(meteorobs) Fisheye lens misunderstanding and photography update
Chris Peterson
clp at alumni.caltech.edu
Mon Dec 7 15:07:41 EST 2009
Somewhat counter-intuitively, the aliasing is dependent only on the pixel
size of the camera and the focal ratio of the lens. The field-of-view
(essentially, the focal length) doesn't matter at all. The physical image
size of a point source is the same for all [perfect] lenses of a given focal
ratio. For instance, any f/4 lens will produce an Airy disc size of 5.4 um,
which is about the same size as a typical DSLR pixel.
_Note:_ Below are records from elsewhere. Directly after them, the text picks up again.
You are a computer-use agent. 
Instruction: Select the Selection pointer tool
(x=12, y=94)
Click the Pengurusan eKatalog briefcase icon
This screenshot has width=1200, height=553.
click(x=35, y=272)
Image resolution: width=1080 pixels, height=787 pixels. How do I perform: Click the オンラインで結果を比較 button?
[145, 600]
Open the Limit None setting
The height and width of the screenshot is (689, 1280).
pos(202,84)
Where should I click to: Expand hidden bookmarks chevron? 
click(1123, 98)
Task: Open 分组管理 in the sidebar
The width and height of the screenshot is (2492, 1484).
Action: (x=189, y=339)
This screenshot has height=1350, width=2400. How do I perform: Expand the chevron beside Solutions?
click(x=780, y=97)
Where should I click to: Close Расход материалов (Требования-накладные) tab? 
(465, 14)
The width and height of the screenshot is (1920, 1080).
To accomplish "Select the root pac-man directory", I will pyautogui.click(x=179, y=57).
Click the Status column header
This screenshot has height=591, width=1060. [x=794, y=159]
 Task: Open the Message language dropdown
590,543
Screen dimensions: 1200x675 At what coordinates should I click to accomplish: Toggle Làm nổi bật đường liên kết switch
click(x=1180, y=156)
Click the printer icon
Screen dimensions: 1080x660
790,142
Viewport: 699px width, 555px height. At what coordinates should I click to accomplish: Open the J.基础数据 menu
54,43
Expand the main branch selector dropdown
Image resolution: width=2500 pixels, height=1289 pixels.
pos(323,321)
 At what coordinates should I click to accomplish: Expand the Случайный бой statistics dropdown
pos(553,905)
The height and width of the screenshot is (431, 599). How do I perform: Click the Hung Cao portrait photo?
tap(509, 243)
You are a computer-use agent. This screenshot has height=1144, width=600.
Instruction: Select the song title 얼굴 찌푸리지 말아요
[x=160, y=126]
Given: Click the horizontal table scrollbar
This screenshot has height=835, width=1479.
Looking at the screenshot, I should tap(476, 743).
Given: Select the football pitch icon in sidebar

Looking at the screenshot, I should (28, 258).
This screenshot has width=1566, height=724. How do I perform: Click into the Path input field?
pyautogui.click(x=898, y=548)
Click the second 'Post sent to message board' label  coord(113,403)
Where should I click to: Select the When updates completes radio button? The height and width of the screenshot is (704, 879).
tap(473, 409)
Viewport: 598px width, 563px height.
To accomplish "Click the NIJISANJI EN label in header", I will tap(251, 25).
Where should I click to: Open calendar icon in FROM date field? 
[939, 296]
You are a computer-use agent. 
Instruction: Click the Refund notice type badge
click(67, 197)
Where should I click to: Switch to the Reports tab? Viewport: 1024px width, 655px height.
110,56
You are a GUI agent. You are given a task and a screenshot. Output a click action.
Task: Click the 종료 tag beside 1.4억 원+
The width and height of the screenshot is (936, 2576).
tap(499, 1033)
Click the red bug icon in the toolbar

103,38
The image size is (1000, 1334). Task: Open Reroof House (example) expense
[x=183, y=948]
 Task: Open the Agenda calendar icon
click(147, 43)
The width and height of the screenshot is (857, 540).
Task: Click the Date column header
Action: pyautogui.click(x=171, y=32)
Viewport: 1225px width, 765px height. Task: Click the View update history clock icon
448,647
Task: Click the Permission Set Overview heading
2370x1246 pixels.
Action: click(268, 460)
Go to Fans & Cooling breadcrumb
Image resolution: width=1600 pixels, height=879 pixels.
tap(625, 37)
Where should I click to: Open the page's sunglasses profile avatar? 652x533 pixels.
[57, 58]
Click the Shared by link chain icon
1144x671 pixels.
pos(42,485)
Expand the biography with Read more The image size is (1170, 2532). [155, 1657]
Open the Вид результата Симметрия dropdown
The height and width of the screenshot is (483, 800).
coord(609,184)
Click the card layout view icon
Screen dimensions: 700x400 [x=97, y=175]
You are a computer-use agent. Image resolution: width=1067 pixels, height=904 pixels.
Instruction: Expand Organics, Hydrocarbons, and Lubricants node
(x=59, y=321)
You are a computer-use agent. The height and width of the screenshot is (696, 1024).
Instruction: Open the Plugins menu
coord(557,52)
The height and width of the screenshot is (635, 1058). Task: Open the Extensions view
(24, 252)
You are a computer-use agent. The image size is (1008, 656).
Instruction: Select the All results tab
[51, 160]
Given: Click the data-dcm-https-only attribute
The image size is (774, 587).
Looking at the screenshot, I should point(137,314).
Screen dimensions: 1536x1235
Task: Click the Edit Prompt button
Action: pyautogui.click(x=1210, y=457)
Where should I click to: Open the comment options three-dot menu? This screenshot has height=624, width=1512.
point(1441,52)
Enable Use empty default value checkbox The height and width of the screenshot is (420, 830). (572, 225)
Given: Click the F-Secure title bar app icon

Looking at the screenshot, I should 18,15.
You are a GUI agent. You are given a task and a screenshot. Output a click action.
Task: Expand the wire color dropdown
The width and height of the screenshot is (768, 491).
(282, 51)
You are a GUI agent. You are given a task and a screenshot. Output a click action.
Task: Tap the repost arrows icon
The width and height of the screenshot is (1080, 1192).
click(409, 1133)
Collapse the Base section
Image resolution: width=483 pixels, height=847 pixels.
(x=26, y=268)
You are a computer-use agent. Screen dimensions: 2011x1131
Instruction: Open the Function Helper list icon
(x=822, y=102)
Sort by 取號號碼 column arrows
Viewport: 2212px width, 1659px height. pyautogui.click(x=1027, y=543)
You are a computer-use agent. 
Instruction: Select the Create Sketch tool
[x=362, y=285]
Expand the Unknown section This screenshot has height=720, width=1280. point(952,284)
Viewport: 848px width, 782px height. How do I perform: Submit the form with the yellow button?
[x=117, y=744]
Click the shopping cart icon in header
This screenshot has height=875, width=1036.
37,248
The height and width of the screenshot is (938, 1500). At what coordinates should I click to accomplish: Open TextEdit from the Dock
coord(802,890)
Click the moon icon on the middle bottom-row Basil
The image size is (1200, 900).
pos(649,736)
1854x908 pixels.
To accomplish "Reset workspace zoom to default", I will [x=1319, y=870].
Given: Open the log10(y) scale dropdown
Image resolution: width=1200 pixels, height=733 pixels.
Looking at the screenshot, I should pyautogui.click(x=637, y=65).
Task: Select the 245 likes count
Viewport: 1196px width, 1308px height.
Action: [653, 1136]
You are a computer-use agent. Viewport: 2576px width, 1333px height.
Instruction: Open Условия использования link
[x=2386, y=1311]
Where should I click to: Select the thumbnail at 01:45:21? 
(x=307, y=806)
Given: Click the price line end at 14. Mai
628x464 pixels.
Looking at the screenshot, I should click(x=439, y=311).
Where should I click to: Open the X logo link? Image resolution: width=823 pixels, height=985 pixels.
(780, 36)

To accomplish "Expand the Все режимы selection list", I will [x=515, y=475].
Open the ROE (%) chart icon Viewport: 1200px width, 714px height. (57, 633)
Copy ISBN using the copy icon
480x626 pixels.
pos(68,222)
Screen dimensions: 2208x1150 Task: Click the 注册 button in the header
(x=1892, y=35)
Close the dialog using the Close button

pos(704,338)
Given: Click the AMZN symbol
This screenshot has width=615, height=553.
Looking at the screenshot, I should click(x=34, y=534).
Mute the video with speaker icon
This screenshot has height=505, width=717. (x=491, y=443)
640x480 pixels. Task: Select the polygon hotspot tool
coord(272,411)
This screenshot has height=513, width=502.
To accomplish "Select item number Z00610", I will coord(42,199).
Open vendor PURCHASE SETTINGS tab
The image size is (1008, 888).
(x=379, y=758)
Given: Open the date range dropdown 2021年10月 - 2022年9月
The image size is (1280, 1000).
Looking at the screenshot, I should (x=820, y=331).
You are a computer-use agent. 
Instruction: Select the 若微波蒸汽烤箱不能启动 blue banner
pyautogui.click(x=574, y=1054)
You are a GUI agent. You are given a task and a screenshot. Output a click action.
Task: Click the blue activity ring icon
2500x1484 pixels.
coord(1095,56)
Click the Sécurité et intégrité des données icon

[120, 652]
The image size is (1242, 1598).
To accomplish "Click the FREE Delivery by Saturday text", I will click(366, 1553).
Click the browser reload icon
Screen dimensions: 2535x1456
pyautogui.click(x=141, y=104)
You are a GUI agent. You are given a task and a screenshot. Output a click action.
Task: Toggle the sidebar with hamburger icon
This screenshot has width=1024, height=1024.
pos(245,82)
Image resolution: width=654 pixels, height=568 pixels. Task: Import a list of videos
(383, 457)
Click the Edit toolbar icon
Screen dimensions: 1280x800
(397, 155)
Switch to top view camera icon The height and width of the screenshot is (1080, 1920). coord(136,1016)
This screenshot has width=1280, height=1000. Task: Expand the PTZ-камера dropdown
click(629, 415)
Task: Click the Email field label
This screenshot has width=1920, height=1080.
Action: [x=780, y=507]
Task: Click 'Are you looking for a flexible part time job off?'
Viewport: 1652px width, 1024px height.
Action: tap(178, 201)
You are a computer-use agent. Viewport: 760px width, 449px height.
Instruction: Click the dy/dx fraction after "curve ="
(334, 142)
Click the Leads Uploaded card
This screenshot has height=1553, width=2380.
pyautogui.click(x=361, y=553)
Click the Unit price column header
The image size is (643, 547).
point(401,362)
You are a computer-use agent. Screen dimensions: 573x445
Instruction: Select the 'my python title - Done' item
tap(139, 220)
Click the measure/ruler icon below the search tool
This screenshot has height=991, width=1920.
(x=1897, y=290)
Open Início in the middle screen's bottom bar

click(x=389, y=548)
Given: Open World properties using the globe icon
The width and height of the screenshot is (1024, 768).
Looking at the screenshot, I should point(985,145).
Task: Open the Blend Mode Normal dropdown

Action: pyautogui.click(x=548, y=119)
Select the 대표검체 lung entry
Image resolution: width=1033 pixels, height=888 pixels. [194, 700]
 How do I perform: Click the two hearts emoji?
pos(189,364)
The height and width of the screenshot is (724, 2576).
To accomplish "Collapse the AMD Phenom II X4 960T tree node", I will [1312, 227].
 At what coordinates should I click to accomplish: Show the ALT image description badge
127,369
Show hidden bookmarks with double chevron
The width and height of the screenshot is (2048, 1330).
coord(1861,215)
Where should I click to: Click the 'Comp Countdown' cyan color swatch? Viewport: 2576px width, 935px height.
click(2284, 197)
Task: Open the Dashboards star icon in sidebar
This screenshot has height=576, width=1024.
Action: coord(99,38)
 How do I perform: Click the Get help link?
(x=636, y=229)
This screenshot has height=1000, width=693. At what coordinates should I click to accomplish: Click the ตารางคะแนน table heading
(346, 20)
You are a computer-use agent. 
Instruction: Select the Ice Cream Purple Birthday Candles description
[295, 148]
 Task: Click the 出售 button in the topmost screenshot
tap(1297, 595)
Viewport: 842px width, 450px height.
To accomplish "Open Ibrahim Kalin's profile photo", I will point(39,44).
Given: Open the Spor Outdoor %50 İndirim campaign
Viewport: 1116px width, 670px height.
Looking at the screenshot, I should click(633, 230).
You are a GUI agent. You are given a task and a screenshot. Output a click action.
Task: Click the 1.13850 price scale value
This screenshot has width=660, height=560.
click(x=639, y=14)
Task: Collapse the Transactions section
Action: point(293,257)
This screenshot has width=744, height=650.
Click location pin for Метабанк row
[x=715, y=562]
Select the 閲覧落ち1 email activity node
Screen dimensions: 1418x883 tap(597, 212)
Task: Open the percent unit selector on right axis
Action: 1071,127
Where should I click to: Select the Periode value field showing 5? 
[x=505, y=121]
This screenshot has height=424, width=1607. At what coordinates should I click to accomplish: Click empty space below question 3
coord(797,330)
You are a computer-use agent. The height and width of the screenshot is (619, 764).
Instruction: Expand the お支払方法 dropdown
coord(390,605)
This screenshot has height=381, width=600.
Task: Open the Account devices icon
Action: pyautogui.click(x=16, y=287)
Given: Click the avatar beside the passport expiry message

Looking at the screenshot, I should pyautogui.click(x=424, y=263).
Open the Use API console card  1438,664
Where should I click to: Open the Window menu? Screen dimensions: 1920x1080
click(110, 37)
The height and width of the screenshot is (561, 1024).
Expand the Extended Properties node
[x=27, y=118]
So you'll usually see
aliasing, at least until the meteor becomes so bright that the tails of the
PSF are above the noise floor of neighboring pixels, and then you see the
characteristic wide flare of imaged fireballs.
I wouldn't defocus the camera to reduce filtering. You can achieve the same
thing by the careful use of blurring filters during processing, and that
gives you the chance to experiment with different methods- an opportunity
that is lost if the raw data is already filtered by the optics.
Chris
*****************************************
Chris L Peterson
Cloudbait Observatory
http://www.cloudbait.com
----- Original Message -----
From: "Leo S" <l.stachowicz at btinternet.com>
To: "Global Meteor Observing Forum" <meteorobs at meteorobs.org>
Sent: Monday, December 07, 2009 12:54 PM
Subject: Re: (meteorobs) Fisheye lens misunderstanding and photography
update
> Thanks Thomas,
>
> The "spiral" part threw me. I see what you mean now. I get this on all
> my bodies as well.
>
> The best way to avoid it is to not crop so much. Not going too wide with
> the lens is going to help with this obviously.
>
> I suppose that slightly defocussing the lens might help, acting just
> like a "poor quality" lens or AA filter as Chris mentioned. I'm not
> sure, but it might be worth trying? Chris?